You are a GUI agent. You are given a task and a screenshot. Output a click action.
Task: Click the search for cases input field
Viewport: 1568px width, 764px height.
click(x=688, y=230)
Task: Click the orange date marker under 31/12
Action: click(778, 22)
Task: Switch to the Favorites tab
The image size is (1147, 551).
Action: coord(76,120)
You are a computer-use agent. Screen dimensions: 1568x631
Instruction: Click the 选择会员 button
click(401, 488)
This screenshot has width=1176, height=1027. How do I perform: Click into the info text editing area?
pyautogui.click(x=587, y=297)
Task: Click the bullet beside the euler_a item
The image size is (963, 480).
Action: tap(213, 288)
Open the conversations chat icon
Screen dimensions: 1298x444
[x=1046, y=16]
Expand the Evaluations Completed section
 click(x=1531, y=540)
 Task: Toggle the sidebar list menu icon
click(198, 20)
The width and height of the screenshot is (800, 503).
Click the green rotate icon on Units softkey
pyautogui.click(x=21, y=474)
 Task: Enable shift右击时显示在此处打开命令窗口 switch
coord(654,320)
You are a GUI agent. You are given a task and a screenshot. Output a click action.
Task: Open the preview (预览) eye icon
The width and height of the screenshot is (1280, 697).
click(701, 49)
* * * *
## Task details
Reproduce every one of the records above, swapping "icon" for "symbol" wherever it occurs and leaving everything else unchanged.

## Answer to this exercise
You are a GUI agent. You are given a task and a screenshot. Output a click action.
Task: Click the search for cases input field
Viewport: 1568px width, 764px height.
click(x=688, y=230)
Task: Click the orange date marker under 31/12
Action: click(778, 22)
Task: Switch to the Favorites tab
The image size is (1147, 551).
Action: coord(76,120)
You are a computer-use agent. Screen dimensions: 1568x631
Instruction: Click the 选择会员 button
click(401, 488)
This screenshot has width=1176, height=1027. How do I perform: Click into the info text editing area?
pyautogui.click(x=587, y=297)
Task: Click the bullet beside the euler_a item
The image size is (963, 480).
Action: tap(213, 288)
Open the conversations chat symbol
Screen dimensions: 1298x444
[x=1046, y=16]
Expand the Evaluations Completed section
 click(x=1531, y=540)
 Task: Toggle the sidebar list menu symbol
click(198, 20)
The width and height of the screenshot is (800, 503).
Click the green rotate symbol on Units softkey
pyautogui.click(x=21, y=474)
 Task: Enable shift右击时显示在此处打开命令窗口 switch
coord(654,320)
You are a GUI agent. You are given a task and a screenshot. Output a click action.
Task: Open the preview (预览) eye symbol
The width and height of the screenshot is (1280, 697).
click(701, 49)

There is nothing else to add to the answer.